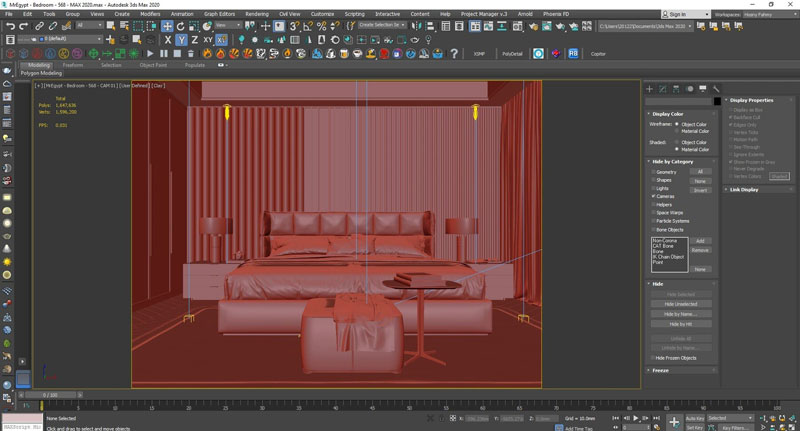Collapse the Hide by Category rollout
Viewport: 800px width, 431px height.
pyautogui.click(x=672, y=161)
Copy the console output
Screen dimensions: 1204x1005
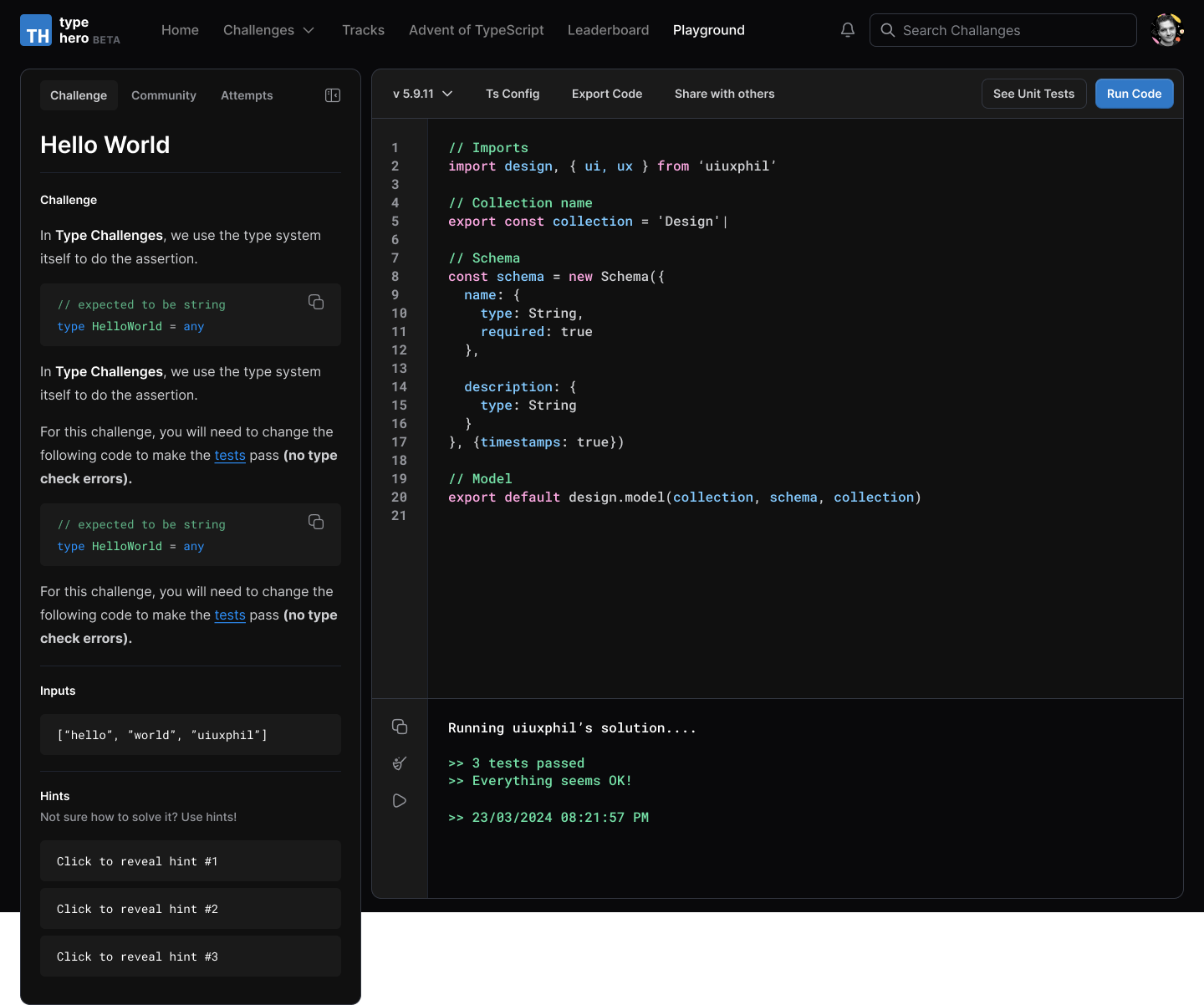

####################

EXERCISE: Take the lines from the one holding "Copy the console output" through the last line of the data above and copy them exactly, both ends included, omitting all pictures.

YOUR SOLUTION:
Copy the console output
Screen dimensions: 1204x1005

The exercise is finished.